There are all kinds of levels to a person's identity, and this picture reflects some of the ambiguity, and some of the duplicity, which can be involved in our portraits of ourselves. Yes, this really is me, and the picture is recent enough to reflect some of the middle-aged sagging and bagging I can rightfully claim as my own. The desire to be "honest" in this way is what caused me to replace the earlier picture on my website:

 

 

I'm not as young as that any more . . .

 

But that doesn't mean that the new picture above does not have its own way of being inaccurate. Can you identify the setting?  I wanted a more representative picture, one that showed me someplace I love, and my mind turned instantly to Venice, a place I am very fond of, as suggested by my essay, "Mickey and Minnie in the Lost Lagoon." We were there, and we did take pictures on the terrace of the Peggy Guggenheim Museum, an idiosyncratic and favorite Venetian site. But it was shady and crowded that day and the pictures of me there would not serve, so along come the wonders of Photoshop. . .

 

To make a long story short, I had a perfectly adequate picture of me with a different background, and so I cut myself out of that background and pasted myself onto the terrace of the Peggy Guggenheim. The other background? Well, one day we were coming home from the Aquincum Musem in Budapest and I saw this sign of the sort that you don't see much of any more. It said, "Marha trágya" and so of course I asked to be photographed in front of it. "What does that mean?" you ask. Well that's Hungarian for, uh, bull excrement.

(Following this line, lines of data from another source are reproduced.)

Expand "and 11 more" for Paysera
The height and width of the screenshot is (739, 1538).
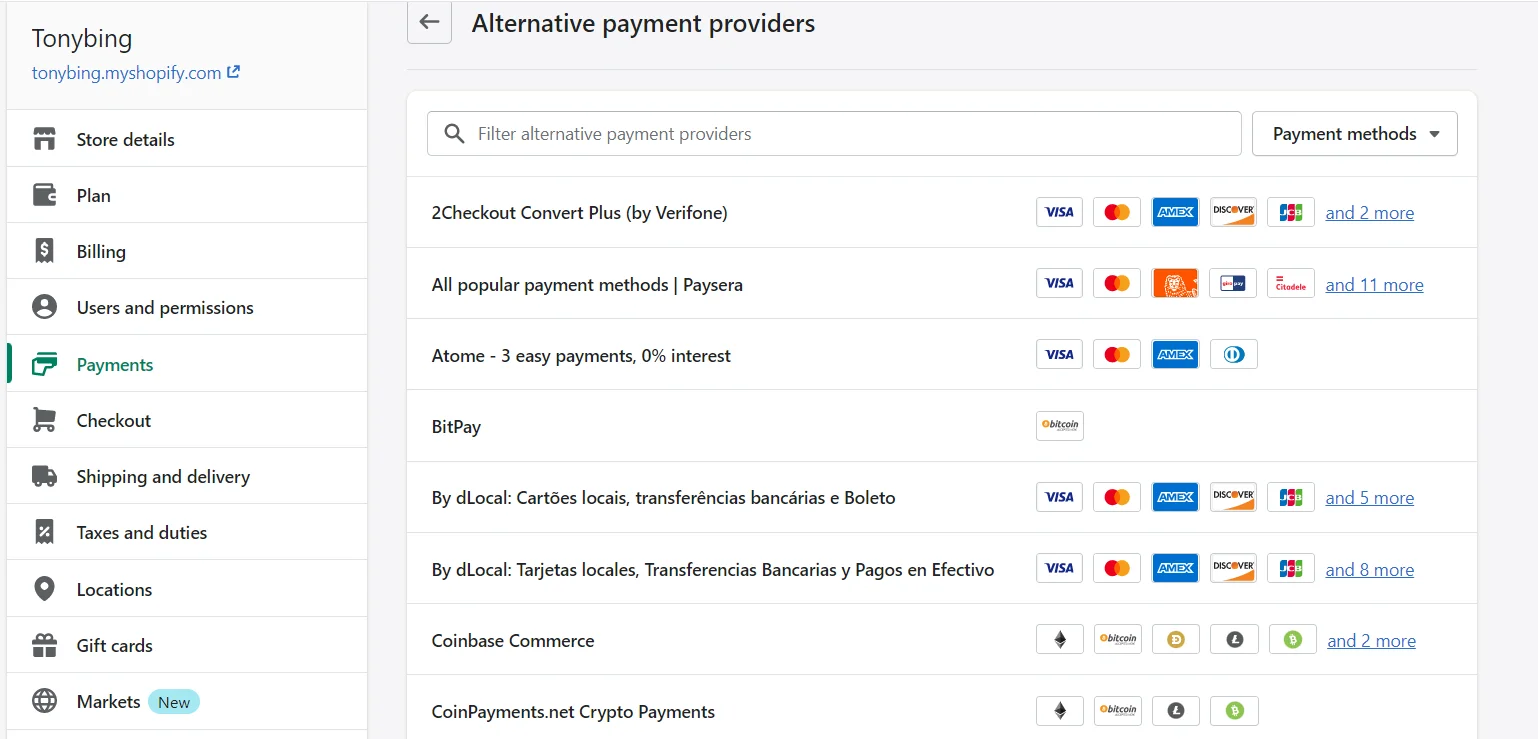pyautogui.click(x=1374, y=285)
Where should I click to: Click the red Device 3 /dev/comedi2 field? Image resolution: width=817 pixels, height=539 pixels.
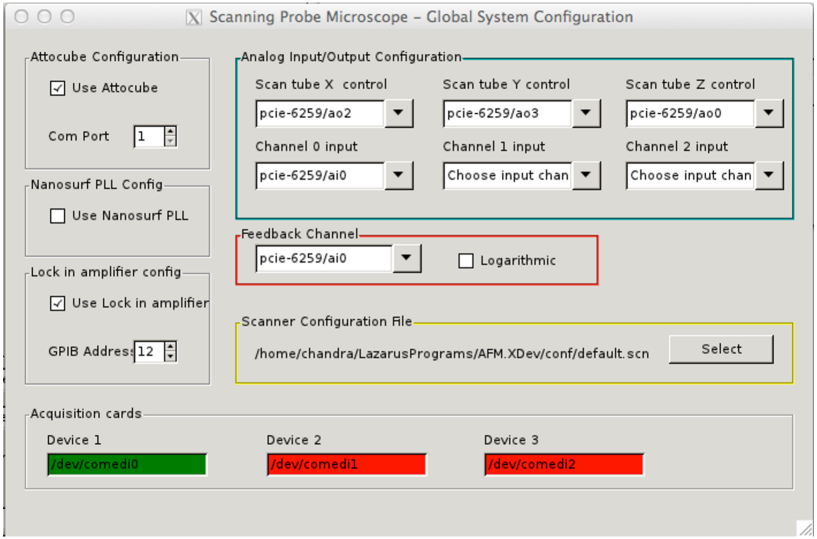[x=564, y=464]
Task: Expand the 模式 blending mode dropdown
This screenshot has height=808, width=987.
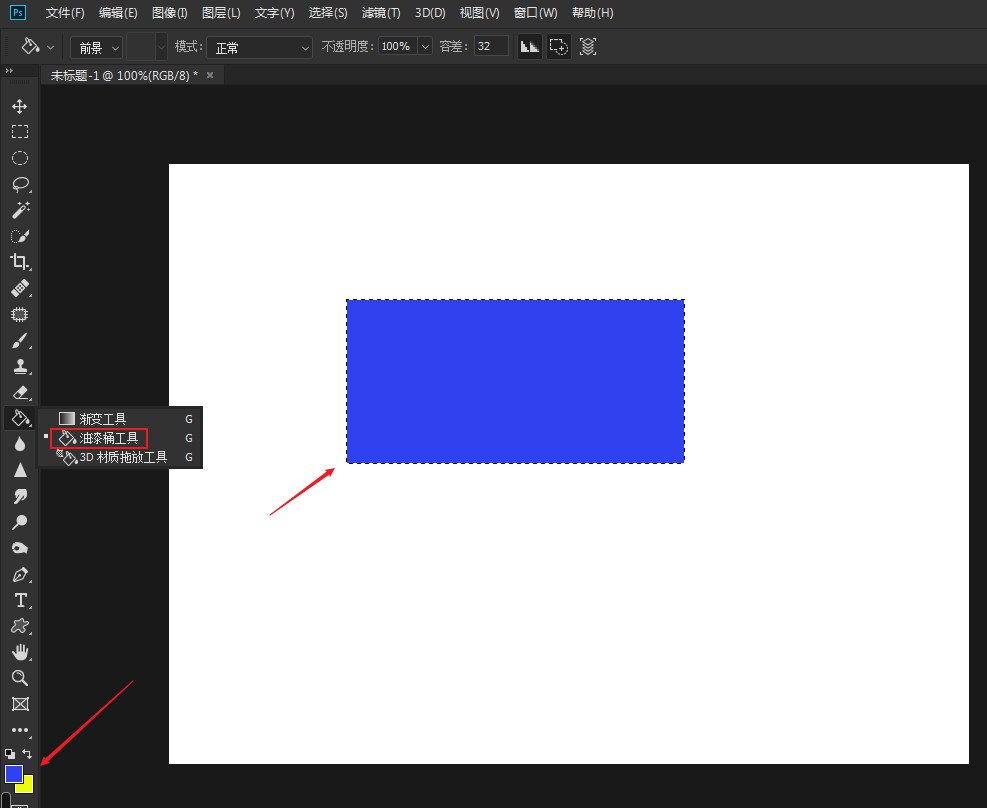Action: coord(258,47)
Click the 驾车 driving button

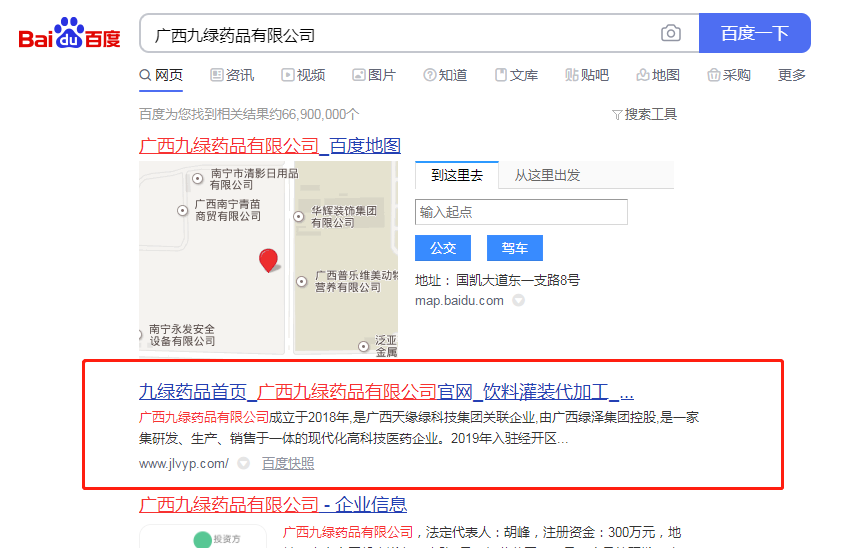coord(514,248)

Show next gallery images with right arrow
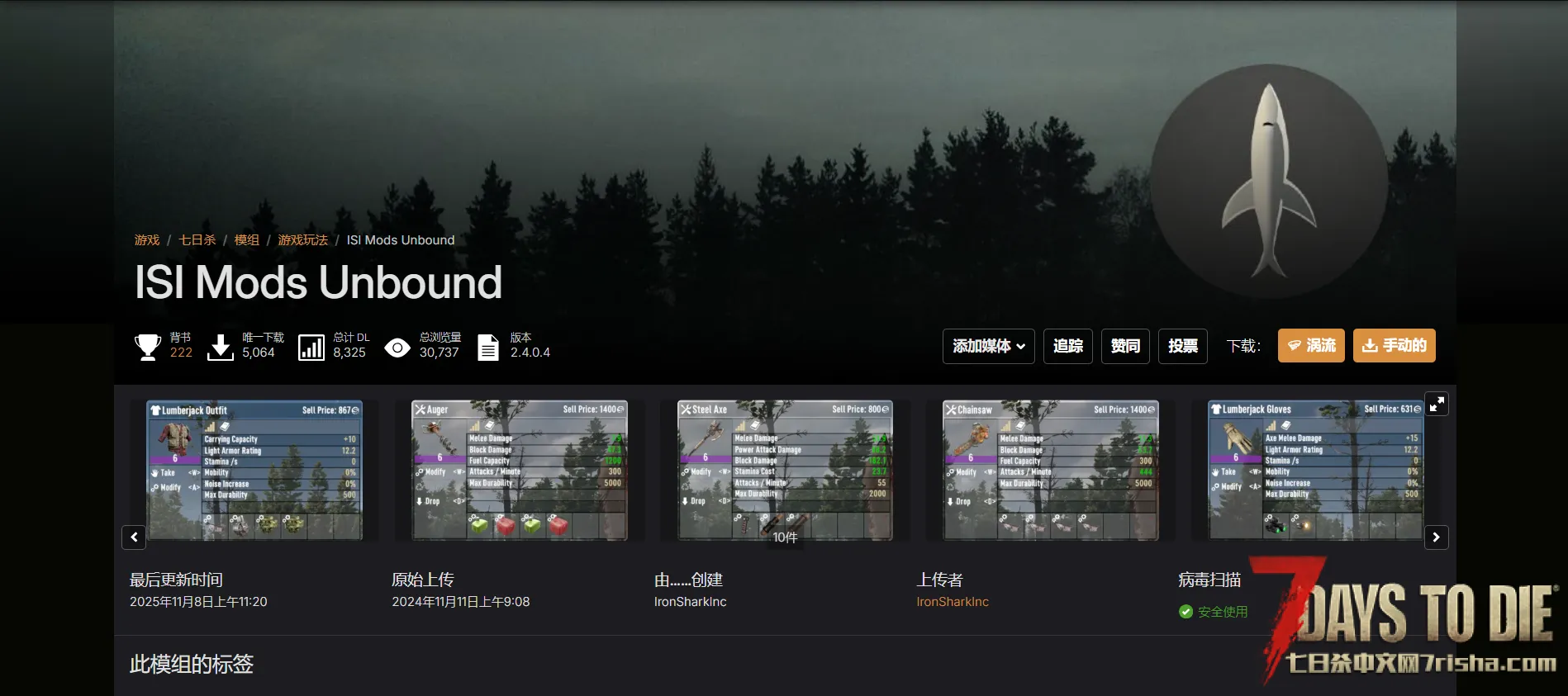click(x=1436, y=537)
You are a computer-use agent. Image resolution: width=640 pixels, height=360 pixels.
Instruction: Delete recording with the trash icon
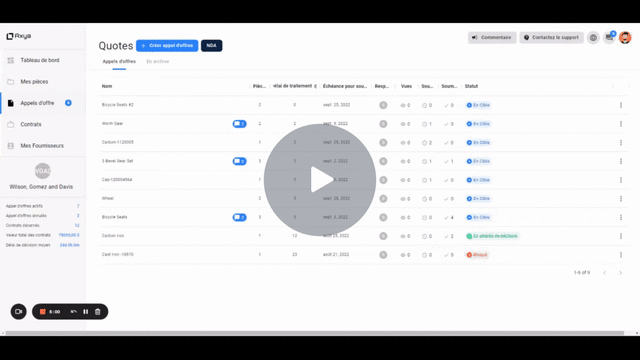click(98, 312)
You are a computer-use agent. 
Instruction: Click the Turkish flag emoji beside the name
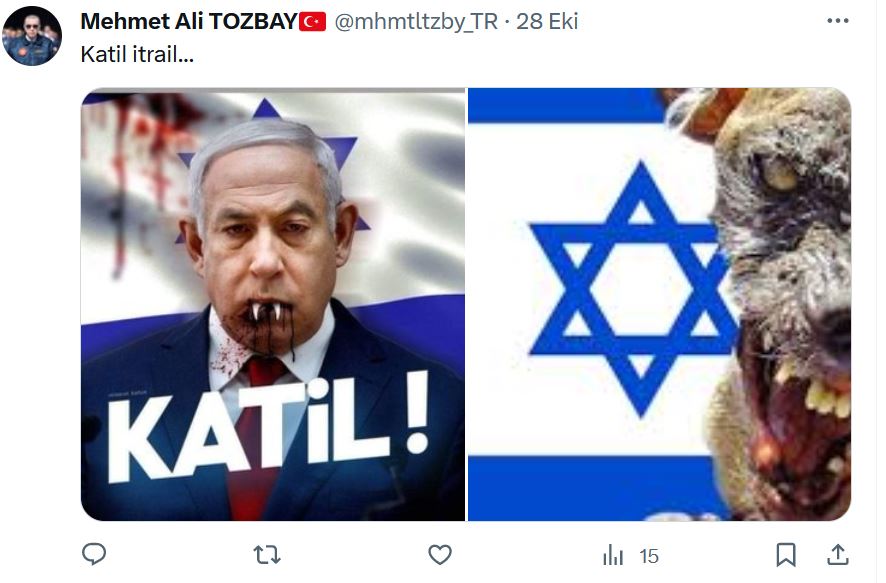(x=312, y=22)
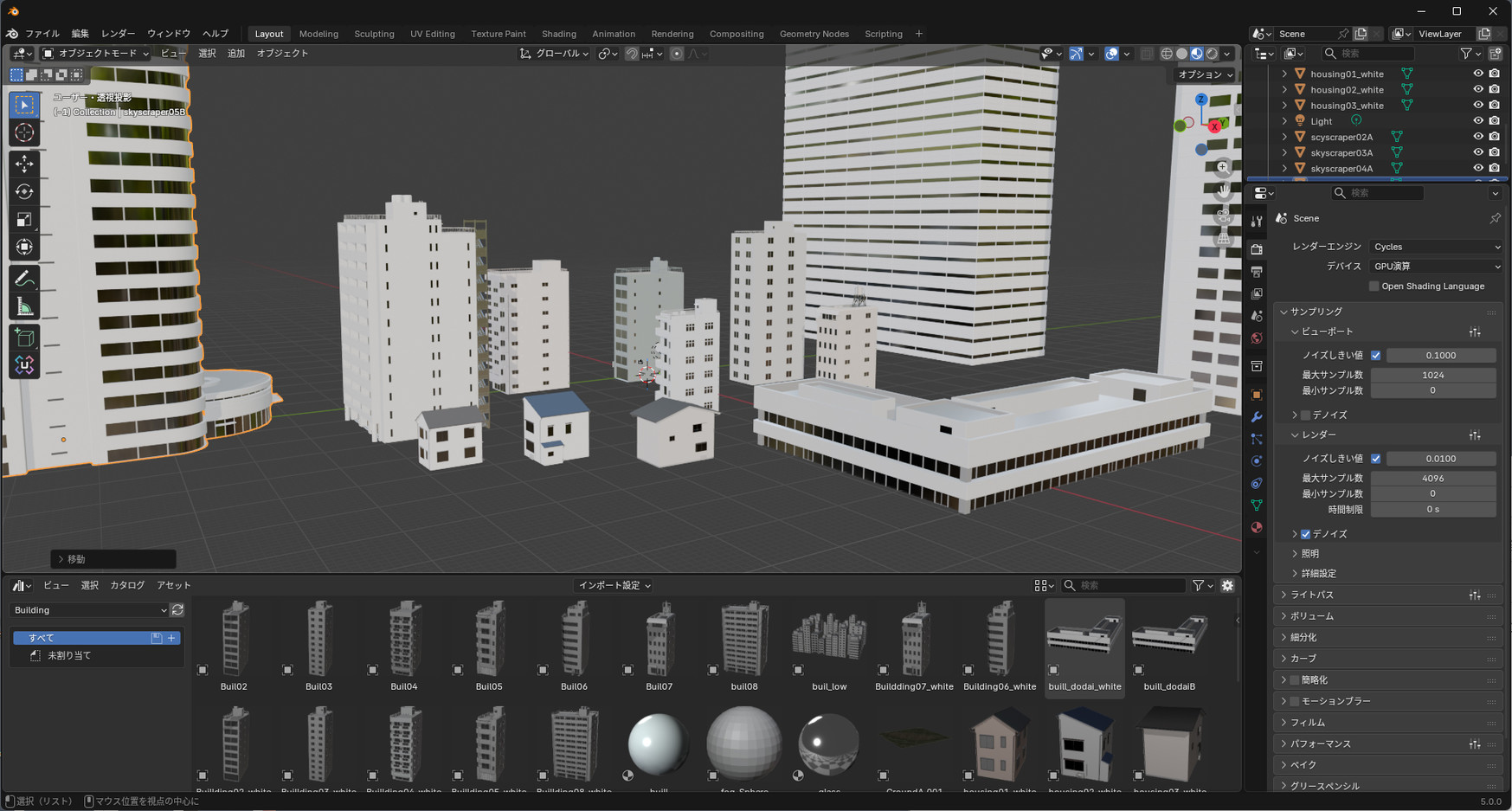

I always feel that my students are always right on the edge (only the edge, if I'm lucky) of accusing me of being a prime purveyor of this substance (e.g., "You want me to write about how I read the story and not what it symbolizes?" "You mean a myth isn't a false story?") , so I wanted to indicate, by way of contrast, what it really looks like if you are selling the stuff. . . And here's that original picture:

 

 

To wax pedagogical for a moment, I think that if I am doing my job, there is always that sense of challenge, that idea of "no really" "you don't mean that" and that's what the sign represented to me. All the same, I wasn't ready to say that this experience embodies all or even most of my academic life, so therefore the "surgery." So there it is, the story of the picture. As the Aesir said at the end of The Prose Edda, "Make what use you can of it."